** Problem details **
Go through the data and copy each line where the word "will" shows up.

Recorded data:
═══

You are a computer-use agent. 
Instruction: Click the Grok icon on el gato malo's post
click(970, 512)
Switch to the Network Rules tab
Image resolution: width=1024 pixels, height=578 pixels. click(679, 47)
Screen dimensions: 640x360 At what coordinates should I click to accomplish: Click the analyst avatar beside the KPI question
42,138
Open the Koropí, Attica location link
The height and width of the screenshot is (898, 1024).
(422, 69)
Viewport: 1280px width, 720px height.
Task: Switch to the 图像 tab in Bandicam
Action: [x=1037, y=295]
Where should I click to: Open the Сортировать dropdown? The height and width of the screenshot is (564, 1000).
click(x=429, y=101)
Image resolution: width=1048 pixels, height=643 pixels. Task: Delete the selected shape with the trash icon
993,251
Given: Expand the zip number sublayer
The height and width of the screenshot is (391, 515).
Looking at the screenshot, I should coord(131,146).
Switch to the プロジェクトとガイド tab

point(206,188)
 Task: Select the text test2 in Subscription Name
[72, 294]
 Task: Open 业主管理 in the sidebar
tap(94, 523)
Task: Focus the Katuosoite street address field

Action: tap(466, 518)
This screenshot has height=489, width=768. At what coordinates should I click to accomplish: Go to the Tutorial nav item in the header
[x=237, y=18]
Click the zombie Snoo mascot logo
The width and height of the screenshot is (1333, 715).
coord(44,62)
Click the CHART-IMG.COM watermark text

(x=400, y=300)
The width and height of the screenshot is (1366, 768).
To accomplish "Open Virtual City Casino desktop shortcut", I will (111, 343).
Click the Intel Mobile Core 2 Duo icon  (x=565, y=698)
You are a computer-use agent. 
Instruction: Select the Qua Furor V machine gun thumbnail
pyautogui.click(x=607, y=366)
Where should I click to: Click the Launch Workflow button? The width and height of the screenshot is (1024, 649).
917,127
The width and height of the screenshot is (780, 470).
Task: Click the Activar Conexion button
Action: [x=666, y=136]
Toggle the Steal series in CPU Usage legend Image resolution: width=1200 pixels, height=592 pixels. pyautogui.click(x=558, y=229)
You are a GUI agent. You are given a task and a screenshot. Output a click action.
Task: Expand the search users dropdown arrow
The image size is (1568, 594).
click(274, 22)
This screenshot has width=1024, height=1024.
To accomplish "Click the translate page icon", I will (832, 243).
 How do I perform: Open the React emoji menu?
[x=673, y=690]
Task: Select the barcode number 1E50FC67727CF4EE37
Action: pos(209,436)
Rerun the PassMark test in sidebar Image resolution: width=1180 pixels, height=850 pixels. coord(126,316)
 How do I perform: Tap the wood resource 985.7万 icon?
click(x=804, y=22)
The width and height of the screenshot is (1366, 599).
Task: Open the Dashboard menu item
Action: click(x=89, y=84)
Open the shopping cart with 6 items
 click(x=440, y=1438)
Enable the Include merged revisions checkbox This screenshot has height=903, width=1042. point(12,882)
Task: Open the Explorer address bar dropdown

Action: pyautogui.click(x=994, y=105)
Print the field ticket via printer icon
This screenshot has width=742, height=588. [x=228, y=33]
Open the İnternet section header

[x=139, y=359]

═══

** Output of the exercise **
To accomplish "Open Virtual City Casino desktop shortcut", I will (111, 343).
To accomplish "Click the translate page icon", I will (832, 243).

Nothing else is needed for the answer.